Danny Pugh, vice provost for student affairs and dean of students, got to know the Walters well in the last four years.
“I was blown away with Raymond from the first moment we met,” Pugh said. “Here was a brilliant young man who has embraced his academic pursuit from the moment he chose to come to this campus. He has never allowed challenges to stand in the way of his goal.
“Hal is my hero,” Pugh said. “He and his family have changed their entire life to support Ray’s academic pursuits, including his living and caring for Ray on our campus and returning to their farm every weekend to pack in five days of work in two.”
In 2005, Hal Walter and his wife, Gail, relocated their family of five from Tabernacle, N.J., to a farm in north Arkansas. They own 193 acres in Baxter County, on which they raise cattle and pigs. The farm also includes six donkeys and two horses. During the school year, Hal and Raymond commute six hours round trip each weekend from Fayetteville to home.

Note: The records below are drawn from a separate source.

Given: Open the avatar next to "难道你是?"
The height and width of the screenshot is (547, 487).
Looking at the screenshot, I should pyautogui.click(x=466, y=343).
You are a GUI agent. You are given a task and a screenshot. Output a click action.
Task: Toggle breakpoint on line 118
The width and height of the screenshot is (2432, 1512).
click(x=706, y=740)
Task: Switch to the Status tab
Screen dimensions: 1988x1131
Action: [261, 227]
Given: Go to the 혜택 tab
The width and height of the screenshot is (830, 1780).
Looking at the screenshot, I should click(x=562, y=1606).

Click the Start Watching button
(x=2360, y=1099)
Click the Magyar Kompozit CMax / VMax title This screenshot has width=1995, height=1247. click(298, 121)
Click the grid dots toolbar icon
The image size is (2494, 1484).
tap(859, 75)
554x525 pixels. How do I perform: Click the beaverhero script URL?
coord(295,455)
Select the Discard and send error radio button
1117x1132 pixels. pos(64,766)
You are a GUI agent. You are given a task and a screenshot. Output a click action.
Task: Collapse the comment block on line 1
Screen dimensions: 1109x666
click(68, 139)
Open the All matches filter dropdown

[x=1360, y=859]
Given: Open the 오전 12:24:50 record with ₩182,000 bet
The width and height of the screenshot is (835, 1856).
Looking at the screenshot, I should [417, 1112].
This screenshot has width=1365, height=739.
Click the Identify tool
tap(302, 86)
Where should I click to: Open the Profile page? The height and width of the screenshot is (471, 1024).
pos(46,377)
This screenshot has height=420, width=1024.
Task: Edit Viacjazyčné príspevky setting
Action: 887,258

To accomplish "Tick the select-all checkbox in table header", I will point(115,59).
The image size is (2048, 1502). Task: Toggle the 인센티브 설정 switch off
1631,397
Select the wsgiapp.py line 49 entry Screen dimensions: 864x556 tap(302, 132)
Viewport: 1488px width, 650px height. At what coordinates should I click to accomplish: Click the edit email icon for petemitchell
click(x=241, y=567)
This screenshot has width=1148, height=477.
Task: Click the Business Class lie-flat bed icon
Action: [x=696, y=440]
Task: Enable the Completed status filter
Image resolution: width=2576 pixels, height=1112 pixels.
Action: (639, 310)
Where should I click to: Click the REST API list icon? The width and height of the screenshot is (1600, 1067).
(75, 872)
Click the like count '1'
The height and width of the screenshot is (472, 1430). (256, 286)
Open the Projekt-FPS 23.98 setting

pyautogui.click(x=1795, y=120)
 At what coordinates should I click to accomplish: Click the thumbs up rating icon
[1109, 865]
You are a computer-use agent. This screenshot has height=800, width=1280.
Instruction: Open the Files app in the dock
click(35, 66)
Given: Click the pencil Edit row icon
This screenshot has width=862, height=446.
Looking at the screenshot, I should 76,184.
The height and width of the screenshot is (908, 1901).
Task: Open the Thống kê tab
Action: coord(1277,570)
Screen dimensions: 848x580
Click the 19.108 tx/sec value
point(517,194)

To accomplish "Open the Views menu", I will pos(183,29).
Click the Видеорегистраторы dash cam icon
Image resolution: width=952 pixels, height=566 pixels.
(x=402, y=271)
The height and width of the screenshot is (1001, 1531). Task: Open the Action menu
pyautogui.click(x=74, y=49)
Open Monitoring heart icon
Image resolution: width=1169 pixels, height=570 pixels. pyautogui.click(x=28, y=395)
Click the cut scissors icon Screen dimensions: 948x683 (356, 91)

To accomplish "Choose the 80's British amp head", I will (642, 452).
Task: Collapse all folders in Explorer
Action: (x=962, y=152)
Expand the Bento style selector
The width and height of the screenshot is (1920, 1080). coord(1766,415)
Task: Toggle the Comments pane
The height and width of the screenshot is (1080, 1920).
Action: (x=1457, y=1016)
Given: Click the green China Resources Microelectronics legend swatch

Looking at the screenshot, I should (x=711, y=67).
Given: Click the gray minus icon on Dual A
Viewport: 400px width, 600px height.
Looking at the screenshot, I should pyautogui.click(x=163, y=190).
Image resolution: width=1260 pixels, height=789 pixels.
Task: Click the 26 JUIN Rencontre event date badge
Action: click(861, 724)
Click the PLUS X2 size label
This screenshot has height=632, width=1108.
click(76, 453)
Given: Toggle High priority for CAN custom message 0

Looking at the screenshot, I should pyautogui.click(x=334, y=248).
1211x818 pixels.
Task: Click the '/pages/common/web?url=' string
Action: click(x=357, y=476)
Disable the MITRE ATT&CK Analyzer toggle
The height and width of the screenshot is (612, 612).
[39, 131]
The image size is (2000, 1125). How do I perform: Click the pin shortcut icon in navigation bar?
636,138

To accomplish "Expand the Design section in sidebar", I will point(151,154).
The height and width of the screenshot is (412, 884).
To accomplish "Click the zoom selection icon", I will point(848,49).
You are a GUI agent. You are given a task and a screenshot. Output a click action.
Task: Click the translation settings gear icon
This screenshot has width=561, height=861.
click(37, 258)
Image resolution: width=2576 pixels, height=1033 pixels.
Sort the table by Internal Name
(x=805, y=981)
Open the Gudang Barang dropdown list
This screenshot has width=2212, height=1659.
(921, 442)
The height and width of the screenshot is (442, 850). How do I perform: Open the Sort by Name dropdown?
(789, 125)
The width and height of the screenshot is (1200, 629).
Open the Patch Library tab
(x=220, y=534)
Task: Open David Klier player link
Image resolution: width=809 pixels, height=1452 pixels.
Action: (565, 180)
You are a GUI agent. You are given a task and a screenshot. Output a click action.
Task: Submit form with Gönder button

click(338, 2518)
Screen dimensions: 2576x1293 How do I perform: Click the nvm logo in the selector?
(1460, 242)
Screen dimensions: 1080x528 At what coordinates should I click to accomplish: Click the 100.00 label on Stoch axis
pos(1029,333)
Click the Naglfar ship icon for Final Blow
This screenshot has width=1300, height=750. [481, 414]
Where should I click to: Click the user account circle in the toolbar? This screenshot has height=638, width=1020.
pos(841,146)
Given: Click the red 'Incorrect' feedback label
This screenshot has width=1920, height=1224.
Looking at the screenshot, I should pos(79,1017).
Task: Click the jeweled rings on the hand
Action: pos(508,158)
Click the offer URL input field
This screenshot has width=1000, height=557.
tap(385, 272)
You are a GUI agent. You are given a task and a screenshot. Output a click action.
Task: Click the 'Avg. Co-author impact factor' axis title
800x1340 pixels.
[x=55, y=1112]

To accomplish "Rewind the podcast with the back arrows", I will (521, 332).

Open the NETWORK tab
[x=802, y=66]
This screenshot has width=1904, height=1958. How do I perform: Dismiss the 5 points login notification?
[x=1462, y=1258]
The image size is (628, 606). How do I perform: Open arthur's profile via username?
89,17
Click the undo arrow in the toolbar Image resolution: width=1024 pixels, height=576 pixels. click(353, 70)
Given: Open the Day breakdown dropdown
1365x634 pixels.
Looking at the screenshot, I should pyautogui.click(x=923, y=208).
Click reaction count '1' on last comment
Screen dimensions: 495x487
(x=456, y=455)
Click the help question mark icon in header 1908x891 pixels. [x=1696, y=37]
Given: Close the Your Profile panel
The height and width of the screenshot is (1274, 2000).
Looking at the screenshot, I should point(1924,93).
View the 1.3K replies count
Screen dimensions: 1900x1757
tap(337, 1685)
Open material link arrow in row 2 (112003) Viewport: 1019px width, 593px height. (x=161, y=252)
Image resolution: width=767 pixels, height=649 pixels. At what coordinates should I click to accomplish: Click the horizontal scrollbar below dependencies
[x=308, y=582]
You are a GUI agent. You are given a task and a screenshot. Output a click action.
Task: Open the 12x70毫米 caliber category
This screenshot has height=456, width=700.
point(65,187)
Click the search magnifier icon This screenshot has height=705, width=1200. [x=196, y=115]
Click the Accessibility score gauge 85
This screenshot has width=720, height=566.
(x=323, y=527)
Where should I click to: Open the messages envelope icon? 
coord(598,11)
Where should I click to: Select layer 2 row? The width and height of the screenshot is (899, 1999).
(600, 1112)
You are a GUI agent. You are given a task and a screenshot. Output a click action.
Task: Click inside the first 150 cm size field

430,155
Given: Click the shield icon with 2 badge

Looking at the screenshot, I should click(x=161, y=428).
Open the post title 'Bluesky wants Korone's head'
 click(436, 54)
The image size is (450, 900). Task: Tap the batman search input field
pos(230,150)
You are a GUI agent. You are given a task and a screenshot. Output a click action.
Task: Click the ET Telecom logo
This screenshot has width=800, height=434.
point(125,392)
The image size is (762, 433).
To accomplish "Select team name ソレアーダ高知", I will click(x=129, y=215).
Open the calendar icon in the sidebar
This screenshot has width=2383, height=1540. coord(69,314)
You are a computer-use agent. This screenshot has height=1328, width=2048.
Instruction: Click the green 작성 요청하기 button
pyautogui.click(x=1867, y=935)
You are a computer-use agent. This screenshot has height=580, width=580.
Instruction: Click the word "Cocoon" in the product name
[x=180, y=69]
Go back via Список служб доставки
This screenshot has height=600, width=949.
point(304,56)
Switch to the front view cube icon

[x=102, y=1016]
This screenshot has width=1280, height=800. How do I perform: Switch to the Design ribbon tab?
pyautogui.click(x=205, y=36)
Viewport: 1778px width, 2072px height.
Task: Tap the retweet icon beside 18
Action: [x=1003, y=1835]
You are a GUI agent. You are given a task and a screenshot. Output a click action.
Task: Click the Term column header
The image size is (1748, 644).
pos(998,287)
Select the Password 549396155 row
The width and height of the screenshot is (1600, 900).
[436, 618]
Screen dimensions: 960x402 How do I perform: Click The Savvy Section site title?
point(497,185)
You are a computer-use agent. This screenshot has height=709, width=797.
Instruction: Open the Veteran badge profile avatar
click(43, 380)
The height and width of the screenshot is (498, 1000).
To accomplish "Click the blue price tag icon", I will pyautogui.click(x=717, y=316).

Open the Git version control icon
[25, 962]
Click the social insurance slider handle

When Raymond graduated from Mountain Home High School in 2009, he had earned both a Governor’s Distinguished Scholarship and a University of Arkansas Chancellor’s Merit Scholarship. He was also a National Merit Scholar.
“This wasn’t thrust upon us upon Ray’s graduation from high school,” Hal said. “Several years prior to that, we were well aware of what Duchenne muscular dystrophy meant. We rearranged our lives so I would be available to care for him. We just adapted.”
Raymond will continue his studies at the U of A in the Graduate School as a Distinguished Doctoral Fellow, which provides a minimum of $30,000 annually for up to four years. He also won a highly competitive $30,000 National Science Foundation Graduate Research Fellowship for the forthcoming academic year.
“Distinguished Doctoral Fellowships allow us to keep great minds in Arkansas, and Raymond is a perfect example,” said Todd Shields, dean of the Graduate School and International Education. “We are thrilled that he chose to continue his studies as a graduate student at the University of Arkansas.”
Raymond Walter will pursue separate doctoral degrees in math and physics, with an expected graduation date in 2017.
“I won’t have to do much coursework,” he said. “I’ll be free to do more research.”